I am not sure the animals realize where the demarcation is between SA and CA. (Heck, I am not sure I am clear on it.) But the Darien Gap is a pretty good guess.

Accepting that, Panama is most certainly in CA.

Animal-wise I cannot think of any animals in Panama that do not sashay up to Costa Rica. I have always maintained Panama is the only Caribbean nation on the Pacific, at least as to culture.

Wonderful place.

There’s ñoño

You did not pay that much attention did you.

¿Cómo se llama Usted?

That is pretty much the first thing you learn in spanish. What is your name.

Panama has a very high biodiversity in part because it’s an area of overlap between North and South America. The two continents were isolated until about 3 million years ago, when the Panamanian land bridge formed, at which point many North American species moved south, and South American ones north.

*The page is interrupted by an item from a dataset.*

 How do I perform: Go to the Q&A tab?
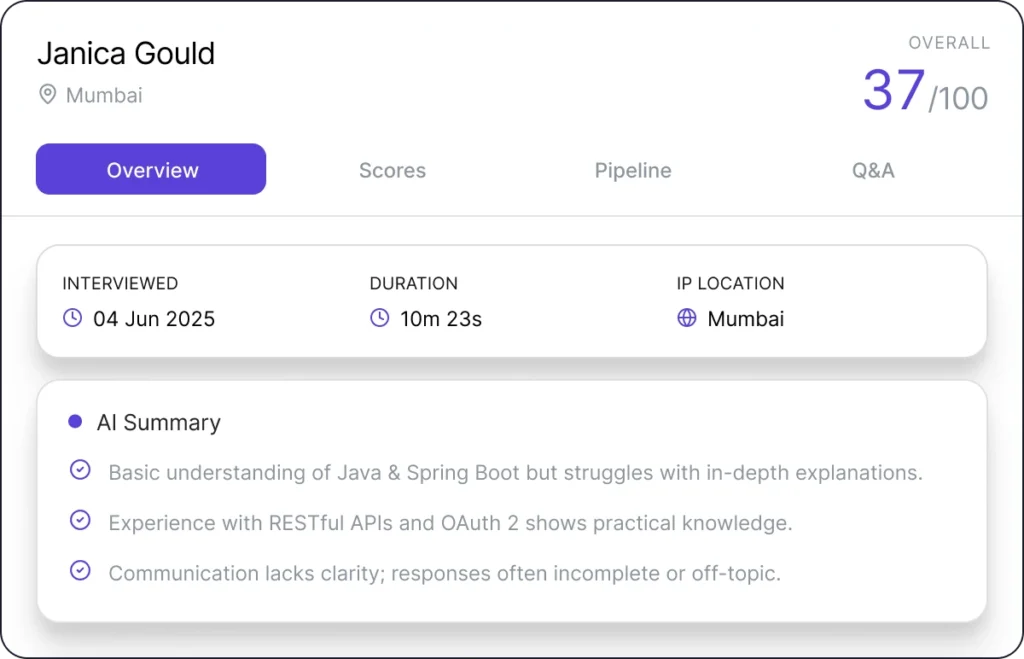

Today, there are quite a few North American forms that reach their southernmost limits in western Panama (remember Panama runs east-west, not north-south), while there are many South American forms that reach their northern limits in eastern Panama. Besides this there are many endemic forms limited just to Panama itself, or shared between either Panama and Costa Rica, or Panama and Colombia.

The percentage of species of North American, Central American, and South American origin varies quite a bit between groups, with plants being different from birds being different from snakes and so on. So the answer to your question is really very complex, and too much to go in to here in much detail.

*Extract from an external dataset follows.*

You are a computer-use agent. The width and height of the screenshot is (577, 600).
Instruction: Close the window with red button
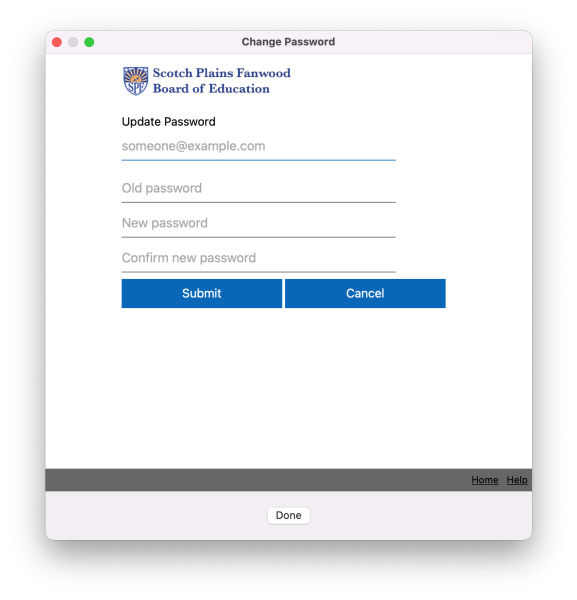tap(57, 42)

Like ñu (gnu), ñoñería (feebleness), ñoño (feeble), ñandutí (Paraguayan lace), ñapa (bonus or extra – le di dos de ñapa == I threw in a extra two.), ñeque (strength). At least, these are the ones my diccionario has.

OTOH, I cannot think of a single initial RR word. Probably because initial R is rolled anyway, so there’d be absolutely no reason to start a word with RR.

I find it fascinating that the Atlantic entrance to the canal is west of the Pacific entrance.

Anyway:

My dictionary has nothing on rr, but I’ll list all of Ñ
ña (diminutive of doña)
ñama - iams
ñandú - a S. American bird
ñaña - babsitter or big sister (colloquial)
ñaño - spoiled kid
ñoque - rubbish
ñato - flat nosed
ñeque - big, strong, strength
ñiquiñaque - nick-nack
ño - Mr.
ñoñeria - sillyness
ñudo - knot (the type you tie, not the speed).

As you can see, most of the are colloquial, baby language. Some are limited to certain countries. In real life, starting a word with ñ (pronounced en-ye) is very, very rare. BTW - ñ came around as a shorthand way of writing nn. The second n started migrating above the first in in flowery scripts during the middle ages. So while it’s a searate letter today, its roots make it almost impossible to start a word with, or about ass possible as doing it in English, i.e. Nname or some such.

Ll is too numerous. Its’ a whole page.

We were less formal.

The first thing i learned was ¿Cómo te llamas?

There are with Ñ and Ll, but none with Rr. The “rr” in a word means a trill. A single “r” insicated a “flap”. However, if the sentence starts with an “R”, then it is pronounced as a “rr”.

I was coming in to make just this point.

La ñapa obviously is a cognate of Cajun French lagniappe – I wonder who borrowed it from who?

Is lagniappe a known word in Parisian French or Quebecois?

Since I arrive too late to cite the example that immediately sprang to mind, here’s a post at LanguageLog: Language Log: Lagniappe

It’s definitely from Spanish, but the Spanish word comes, interestingly, from Quechua (the original word being yapay, so I suspect that “ñapa” is the result of a wrong cutting.)